Adenauers Kiste

In den 1980er Jahren bin ich sehr oft in Italien. Ich liebe es, mit meiner damaligen Freundin dorthin zu fahren. Sie fährt gerne Auto und ich genieße unterwegs die wunderschöne vorbeiziehende Landschaft vom Beifahrersitz aus. Toskana, Umbrien, Lombardei. Damals hatte ich den köstlichen Parmesan kennengelernt, den es in den kleinen Lebensmittelläden zu kaufen gab. Ich hatte mir angewöhnt, während der Fahrt immer an einem Stück zu knabbern.
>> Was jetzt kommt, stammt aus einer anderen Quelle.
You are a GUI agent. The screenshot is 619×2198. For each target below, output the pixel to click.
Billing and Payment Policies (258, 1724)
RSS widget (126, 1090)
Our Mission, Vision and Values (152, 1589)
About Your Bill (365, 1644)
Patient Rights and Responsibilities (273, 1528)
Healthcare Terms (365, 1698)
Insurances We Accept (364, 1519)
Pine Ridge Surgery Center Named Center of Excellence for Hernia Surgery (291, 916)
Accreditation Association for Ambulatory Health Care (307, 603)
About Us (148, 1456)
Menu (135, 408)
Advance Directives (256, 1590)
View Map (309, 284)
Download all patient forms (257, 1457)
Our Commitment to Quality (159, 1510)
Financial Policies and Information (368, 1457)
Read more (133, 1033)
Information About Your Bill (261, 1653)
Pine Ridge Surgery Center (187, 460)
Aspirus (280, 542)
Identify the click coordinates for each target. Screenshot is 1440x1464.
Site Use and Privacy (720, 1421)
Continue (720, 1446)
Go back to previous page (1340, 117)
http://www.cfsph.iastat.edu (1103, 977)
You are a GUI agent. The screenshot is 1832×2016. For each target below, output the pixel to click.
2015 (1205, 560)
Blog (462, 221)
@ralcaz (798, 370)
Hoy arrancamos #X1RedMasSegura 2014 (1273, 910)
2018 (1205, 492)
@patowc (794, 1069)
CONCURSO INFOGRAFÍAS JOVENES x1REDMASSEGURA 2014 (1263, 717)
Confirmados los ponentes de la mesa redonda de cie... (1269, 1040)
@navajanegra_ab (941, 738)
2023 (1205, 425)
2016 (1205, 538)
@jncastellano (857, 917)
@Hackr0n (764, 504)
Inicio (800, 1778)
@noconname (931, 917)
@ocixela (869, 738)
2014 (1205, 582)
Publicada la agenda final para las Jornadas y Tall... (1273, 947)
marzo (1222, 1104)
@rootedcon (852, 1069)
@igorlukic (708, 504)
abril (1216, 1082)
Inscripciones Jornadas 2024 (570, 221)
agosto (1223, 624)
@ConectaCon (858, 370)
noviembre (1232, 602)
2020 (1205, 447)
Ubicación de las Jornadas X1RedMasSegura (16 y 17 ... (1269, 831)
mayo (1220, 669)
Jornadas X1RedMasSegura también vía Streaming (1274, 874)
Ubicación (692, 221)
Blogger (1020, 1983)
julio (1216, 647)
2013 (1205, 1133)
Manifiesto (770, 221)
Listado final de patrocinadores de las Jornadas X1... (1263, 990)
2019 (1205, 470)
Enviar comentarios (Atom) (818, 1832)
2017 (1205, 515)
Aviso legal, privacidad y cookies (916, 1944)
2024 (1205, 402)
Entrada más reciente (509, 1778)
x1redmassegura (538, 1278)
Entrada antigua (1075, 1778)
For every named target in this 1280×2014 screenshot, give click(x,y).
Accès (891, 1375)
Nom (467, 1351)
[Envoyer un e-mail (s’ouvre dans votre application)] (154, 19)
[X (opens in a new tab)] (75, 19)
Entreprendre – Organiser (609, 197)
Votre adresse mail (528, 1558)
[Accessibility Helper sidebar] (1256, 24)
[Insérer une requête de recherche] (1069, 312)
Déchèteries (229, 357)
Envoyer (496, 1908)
Wir sind am Comer-See und ich brauche Parmesan-Nachschub. Der kleine Ort an der Uferstraße verfügt über einen Alimentari (Lebensmittelladen). Hier könnte ich Glück haben. Als ich dort eintrete ist der Laden leer und es riecht etwas muffig in den alten Gemäuern. Vielleicht liegt es aber auch am Käse. Den gibt es jedenfalls hier. Eine Frau mittleren Alters tritt hinter die Ladentheke. Typ italienische Mama. Nachdem sie mir ein schönes Stück Parmesan verkauft hat, fragt sie: „Sei tedesco?“ (Bist du Deutscher?) Ja, bin ich. Sie geht nach hinten, wo nur noch wenig Licht hinkommt und winkt mich heran. „Komm mal mit!“ Ich frage mich zwar, was jetzt wohl kommen wird, aber ich folge ihr.

Sie öffnet eine Tür und zeigt mir ihren Lagerraum. Es ist dunkel und kühl. Jede Menge Getränkekisten, aber auch Gerümpel. An der Wand, zwischen Kisten voller Äpfel, Zwiebeln und Zucchini, dient eine umgedrehte Kiste als Hocker. Sie zeigt auf diese Kiste und sagt: „Hier hat er immer gesessen. Immer wenn er da war, kam er zu mir und hat sich mir anvertraut.“ Ich ahne, wen sie meint. Das Dorf hier heißt schließlich Cadenabbia. Sie bestätigt es. „Konrad Adenauer. Hier fand er seine Ruhe. Er war ein sehr netter Mensch!“, seufzt sie und dabei schaut sie versonnen auf die Kiste. Man sieht ihr noch an, dass sie damals eine sehr hübsche junge Frau gewesen sein muss. Ich lass die Szene noch ein wenig auf mich wirken dann bedanke ich mich bei ihr und gehe etwas irritiert zurück zum Auto.

Während der nächsten halben Stunde knabbere ich stumm an meinem Parmesan.